The ruble fell below 36 against the dollar on Wednesday, marking a five-year low.
The Russian currency's slide came as tensions escalated in Ukraine, amid reports President Vladimir Putin had ordered drills by his armed forces in western Russia, near the border with Ukraine.
The threat of debt default by Ukraine also rose. Russia holds $3 billion worth of Ukrainian debt issued in December 2013, which could end up in default if certain terms are breached.
As the ruble tumbled to its lowest against the dollar since early 2009, Ukraine's hryvna slid 4 percent to 10 per dollar as political uncertainty mounted, its weakness spilling into the Russian ruble.
"Today's price action in the ruble is about Ukraine" said Rabobank emerging market economist Christian Lawrence. "Quite frankly, nobody knows what is going to happen there."
The market moves come at a time when some investors are already pulling money out of emerging markets and putting it back into better-understood developed economies.
Also acting against the ruble are purchases of foreign currency to replenish Russia's reserve fund by the Finance Ministry that began on Feb. 20. The ministry is buying 3.5 billion rubles ($98 million) of hard currency each day, undermining the Central Bank's efforts to support the currency.
Ukraine remains without a settled government several days after the ouster of President Viktor Yanukovych, raising concerns that the country will fail to tap outside financial support in time to repay debts as its own hard currency reserves dwindle.
The hryvna's latest fall takes year-to-date losses on the once tightly controlled unit to almost 20 percent against the dollar, more than any other major emerging currency in 2014. Bonds are also falling, with the 2017 dollar issue now having erased over more than its Monday gains.
"The whole political picture in Ukraine has become even more blurred than before," said Simon Quijano-Evans, head of emerging markets research at Commerzbank in London.
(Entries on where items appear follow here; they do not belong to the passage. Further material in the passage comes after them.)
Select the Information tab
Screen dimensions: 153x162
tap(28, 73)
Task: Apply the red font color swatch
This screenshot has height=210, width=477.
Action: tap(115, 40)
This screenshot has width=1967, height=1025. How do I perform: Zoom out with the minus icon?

"As long as there is no clear resolution on who is in charge and as long as there is no unity among global policymakers on resolving the issues, it is impossible to say what happens to asset prices," he added.
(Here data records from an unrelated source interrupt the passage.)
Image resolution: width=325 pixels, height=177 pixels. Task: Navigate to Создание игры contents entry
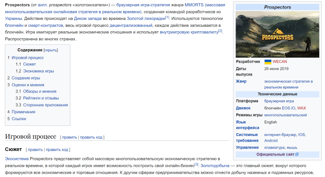(x=26, y=78)
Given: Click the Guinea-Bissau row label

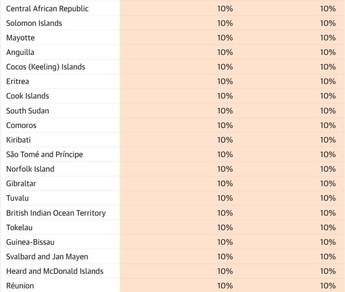Looking at the screenshot, I should 30,242.
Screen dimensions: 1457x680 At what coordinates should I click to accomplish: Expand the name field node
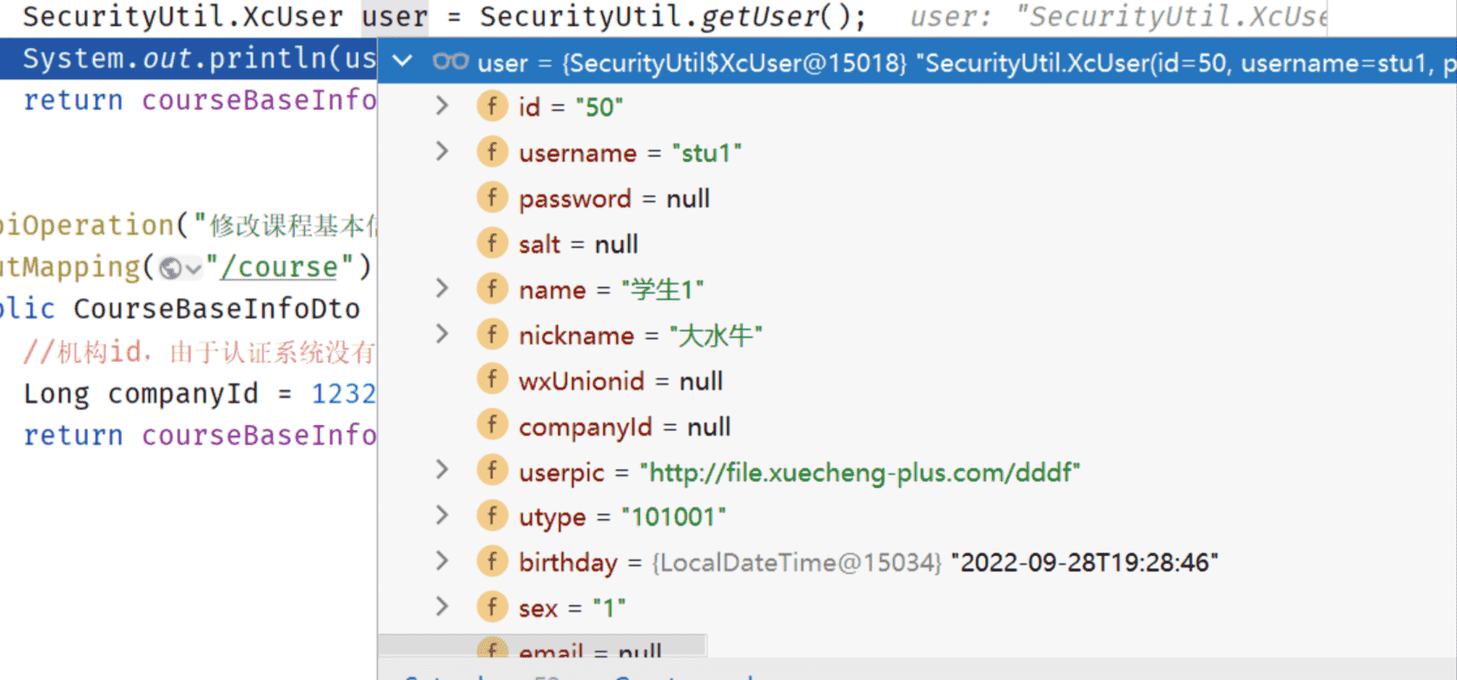(x=442, y=289)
Reflecting the fears, debt insurance costs for Ukraine jumped 76 basis points on the 5-year credit default swaps market, Markit said.
"These Ukraine concerns [are weighing] on the ruble in the first place," said Maxim Korovin, fixed income analyst at VTB Capital in Moscow, adding investors may be betting against the ruble as a way to reduce exposure to the region and so indirectly hedge their Ukraine risk.
"If you short the ruble and the ruble is weakening that will offset your loss," he said.